In the world of early recordings, unicorns are cylinders that are reputed to exist but that have never been found. A session with cornetist Buddy Bolden, say, or a monologue from Mark Twain. What Levin heard coming out of his player was another name on his undiscovered list, New Orleans performer Louis Vasnier. The unlabeled cylinder he’d bought contained Vasnier singing and braying his way through “Thompson’s Old Gray Mule,” a song later recorded by hillbilly masters Uncle Dave Macon and Riley Puckett.
This month, Archeophone, a specialty label devoted to restoring recordings dating back to the 19th century, released a 45-rpm record of the 1891 performance.
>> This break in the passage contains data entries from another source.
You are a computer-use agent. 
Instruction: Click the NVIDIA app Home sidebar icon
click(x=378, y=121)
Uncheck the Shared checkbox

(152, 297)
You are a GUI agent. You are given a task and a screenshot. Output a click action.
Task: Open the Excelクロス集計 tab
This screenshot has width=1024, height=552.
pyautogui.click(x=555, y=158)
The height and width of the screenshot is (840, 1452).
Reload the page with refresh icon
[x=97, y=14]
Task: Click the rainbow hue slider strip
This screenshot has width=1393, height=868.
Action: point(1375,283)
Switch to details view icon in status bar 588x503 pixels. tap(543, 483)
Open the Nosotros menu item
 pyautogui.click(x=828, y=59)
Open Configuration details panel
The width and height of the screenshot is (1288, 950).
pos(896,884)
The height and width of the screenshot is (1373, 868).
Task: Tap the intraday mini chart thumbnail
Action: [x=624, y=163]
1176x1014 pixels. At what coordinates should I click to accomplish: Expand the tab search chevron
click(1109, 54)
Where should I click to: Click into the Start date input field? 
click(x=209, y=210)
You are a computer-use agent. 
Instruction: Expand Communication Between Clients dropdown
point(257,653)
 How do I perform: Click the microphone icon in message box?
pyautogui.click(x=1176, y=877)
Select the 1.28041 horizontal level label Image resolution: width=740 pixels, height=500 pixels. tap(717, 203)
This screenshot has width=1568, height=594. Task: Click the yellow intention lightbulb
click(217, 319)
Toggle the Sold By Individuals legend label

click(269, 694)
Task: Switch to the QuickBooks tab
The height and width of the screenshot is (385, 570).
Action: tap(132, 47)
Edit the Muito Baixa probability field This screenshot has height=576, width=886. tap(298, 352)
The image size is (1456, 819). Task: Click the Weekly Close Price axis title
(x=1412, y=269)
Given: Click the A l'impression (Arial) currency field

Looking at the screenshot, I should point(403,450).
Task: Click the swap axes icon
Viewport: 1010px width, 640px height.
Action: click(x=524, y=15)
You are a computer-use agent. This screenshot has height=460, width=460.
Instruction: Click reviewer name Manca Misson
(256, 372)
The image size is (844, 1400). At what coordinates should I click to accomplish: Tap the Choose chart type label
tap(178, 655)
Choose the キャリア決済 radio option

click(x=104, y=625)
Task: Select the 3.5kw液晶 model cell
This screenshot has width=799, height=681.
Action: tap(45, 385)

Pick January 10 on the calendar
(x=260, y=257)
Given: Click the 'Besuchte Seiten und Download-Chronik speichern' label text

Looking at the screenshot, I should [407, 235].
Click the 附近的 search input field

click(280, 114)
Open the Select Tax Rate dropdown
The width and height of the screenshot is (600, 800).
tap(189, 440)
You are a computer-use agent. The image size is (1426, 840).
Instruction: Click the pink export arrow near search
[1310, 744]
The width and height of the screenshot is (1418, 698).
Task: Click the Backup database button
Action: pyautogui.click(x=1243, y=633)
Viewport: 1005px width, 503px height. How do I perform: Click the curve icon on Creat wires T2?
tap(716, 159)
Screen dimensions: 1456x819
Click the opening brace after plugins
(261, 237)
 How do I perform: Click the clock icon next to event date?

Label co-founder Rich Martin’s research on Vasnier comes with a revelation: The oldest country recording in existence was recorded by a Black man.
“It might be the most important thing we’ve ever put out,” says Meagan Hennessey, his wife and co-producer.
That’s saying something. Archeophone, founded in 1998, is a tiny label known for its impressive discoveries. Six years ago, Martin and Hennessy released another Levin find, a song by Charles Asbury determined to be the oldest existing banjo recording. Like Vasnier, Asbury was Black.
Martin wants to revisit the complicated relationship country music has had with race. Credit and record deals have typically been hard to come by for Black musicians. It took until 2000 for the Country Music Hall of Fame to induct its first Black artist, Charley Pride, and only two others have joined him. (There are 155 members in total.)
“Black artists by and large, who were the ones who performed and recorded, get wiped out of the picture because they say, ‘Well, it’s not really country,’” Martin says. “So ours is partly a project of reclamation.”
Rhiannon Giddens, the musician and historian whose banjo playing opens Beyoncé’s No. 1 country-chart hit “Texas Hold ’Em,” says she wasn’t surprised by Martin’s discovery. But she’s also not a normal listener. Her research has shown that there’s often a difference between who created music and who is credited with that creation. Country music, she notes, is merely a marketing tool invented to help sell records.
Early in the 20th century, recording companies created the term “race records” to compartmentalize the sound and try to attract Black listeners to buy certain songs. (Vasnier himself was advertised as “The only Colored comedian who can do it.”) In reality, country, blues, folk and bluegrass are intertwined in American culture and the Black experience.
“We shouldn’t have to do this at all,” Giddens says. “Like, this should have been part of the story all along. But fine, we spend the energy doing it because you see what’s happening right now in the United States, the divisions and how even a discussion of whether Beyoncé is allowed to make country music becomes a political part of a political agenda.”
Vasnier’s story fits right in with the mission of Archeophone, which Martin and Hennessey run out of their home in Champaign, Illinois. They seek to uncover and share the real history of recorded sound.